Directions
Write out exactly the lines from the one holding "Task: Select row" to the last line of the entries, both ends included and nothing else, without the pictures.

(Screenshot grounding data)
━━━━━━━━━━━━━━━━

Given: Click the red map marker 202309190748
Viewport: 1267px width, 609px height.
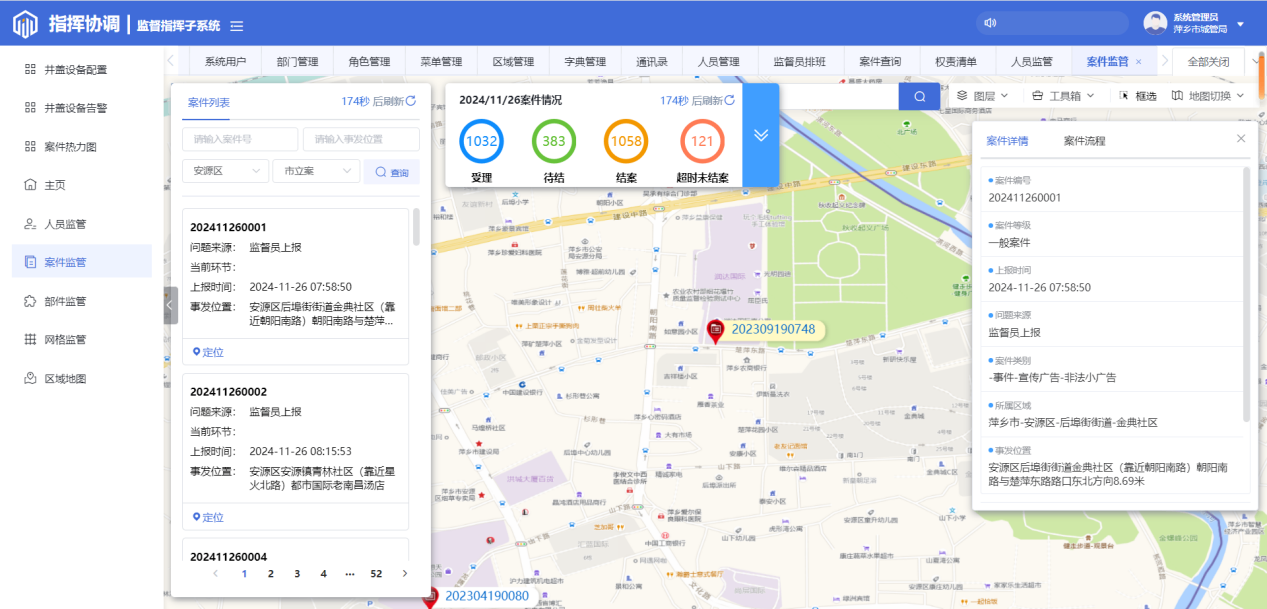Looking at the screenshot, I should [x=716, y=329].
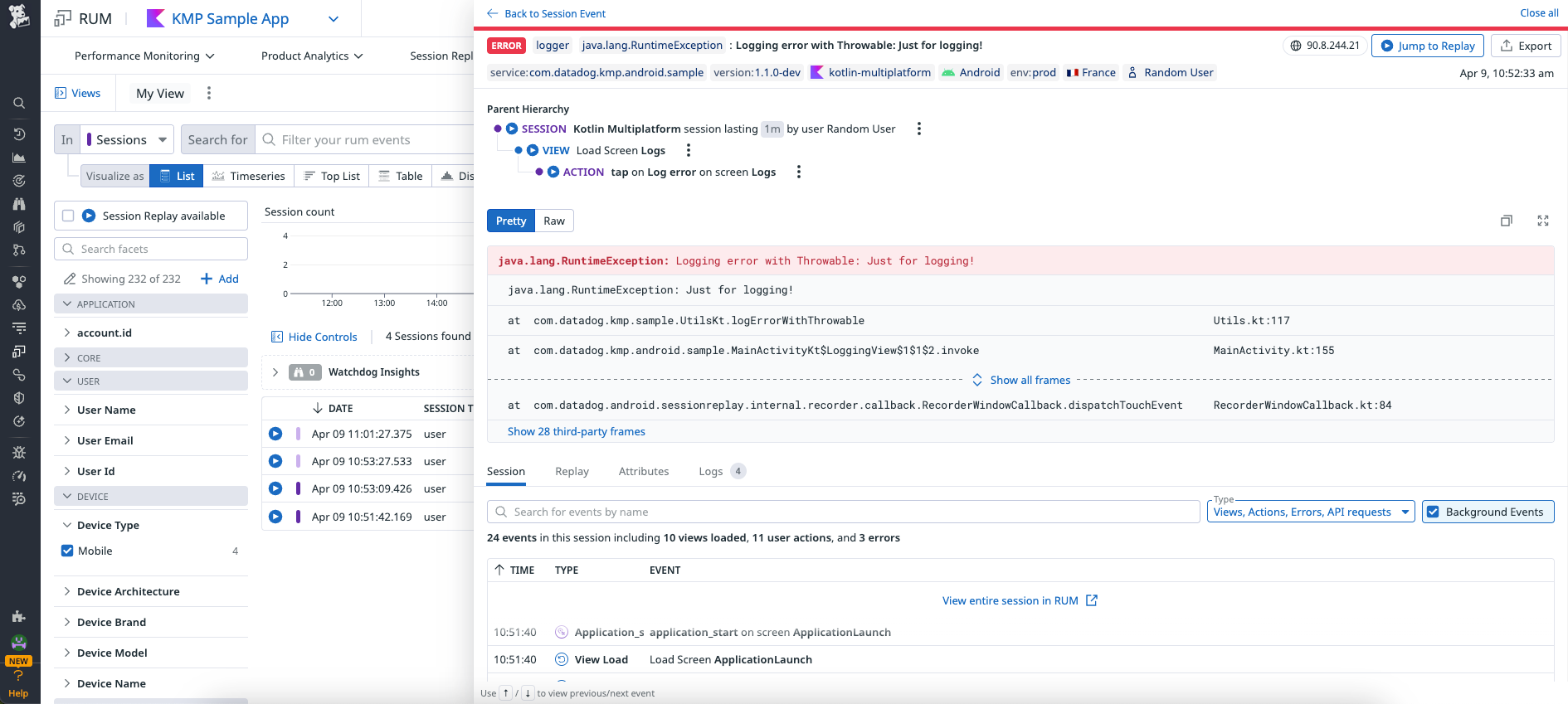
Task: Open kebab menu next to ACTION hierarchy row
Action: [x=798, y=172]
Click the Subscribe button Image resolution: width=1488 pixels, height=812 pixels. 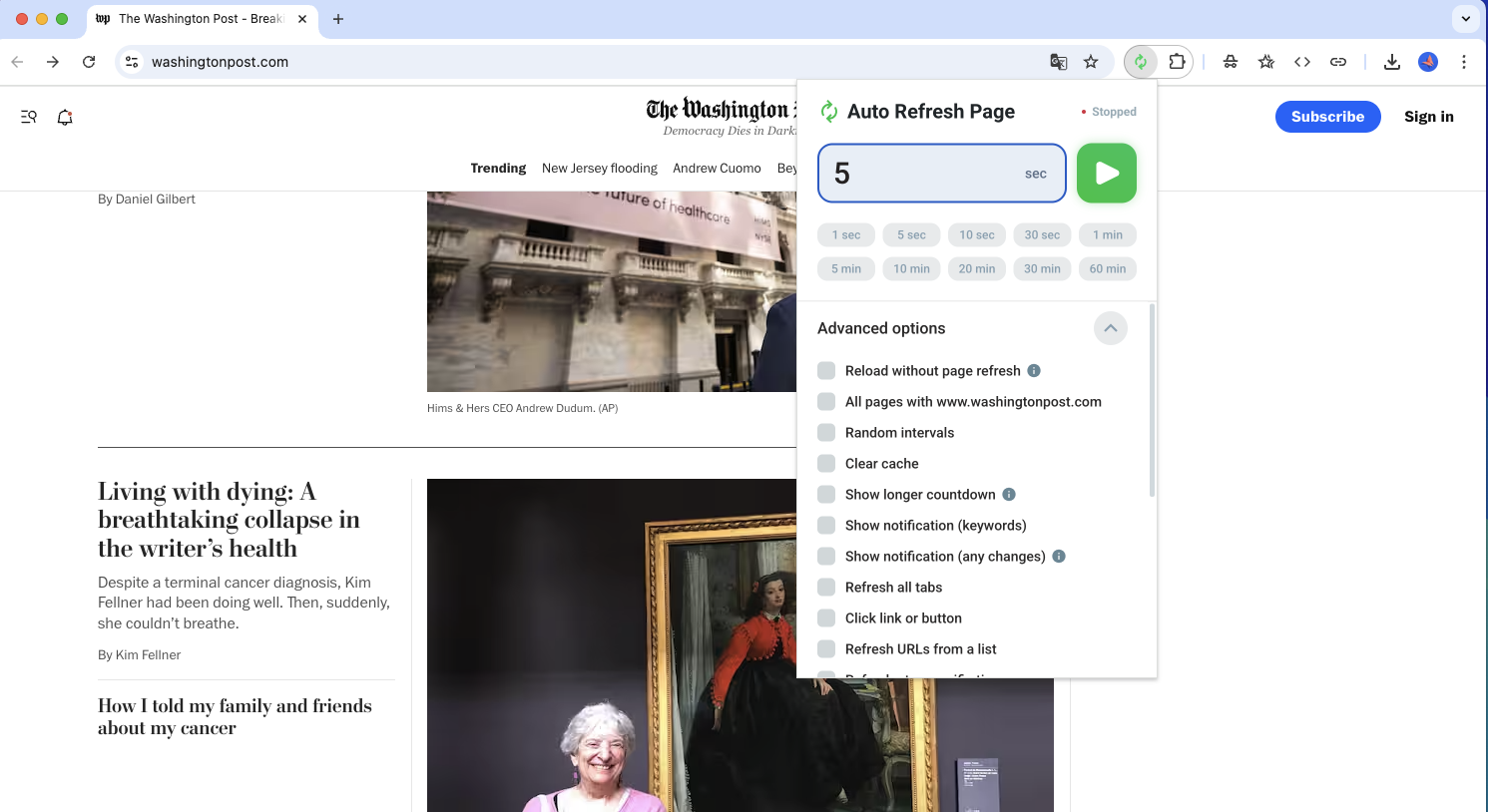coord(1327,117)
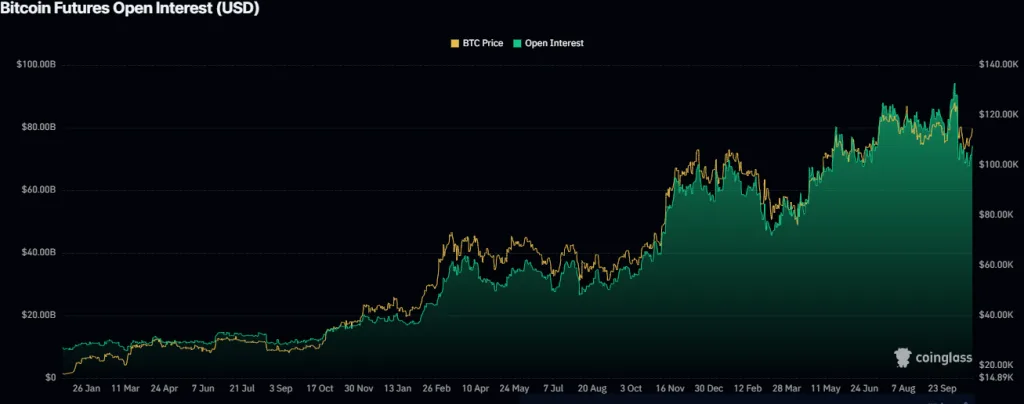Click the $60.00B left axis label
The image size is (1024, 404).
(38, 190)
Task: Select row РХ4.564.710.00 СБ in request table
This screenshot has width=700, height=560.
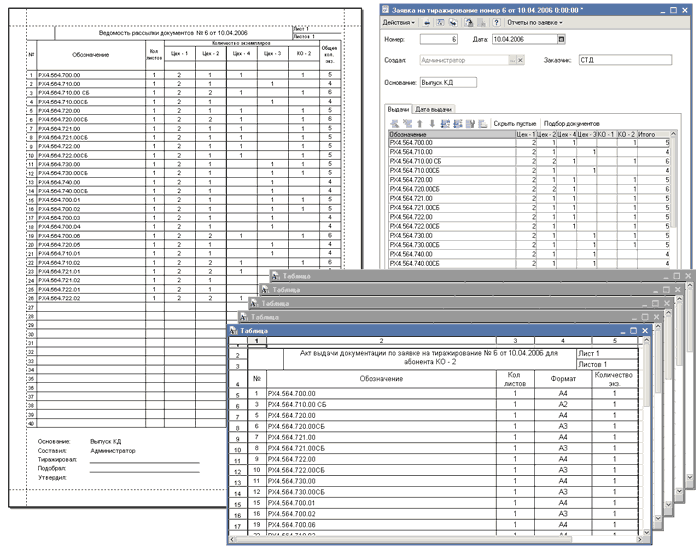Action: pos(529,161)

━━━━━━━━━━━━━━━━

Written answer
Task: Select row РХ4.564.710.00 СБ in request table
This screenshot has width=700, height=560.
Action: pos(529,161)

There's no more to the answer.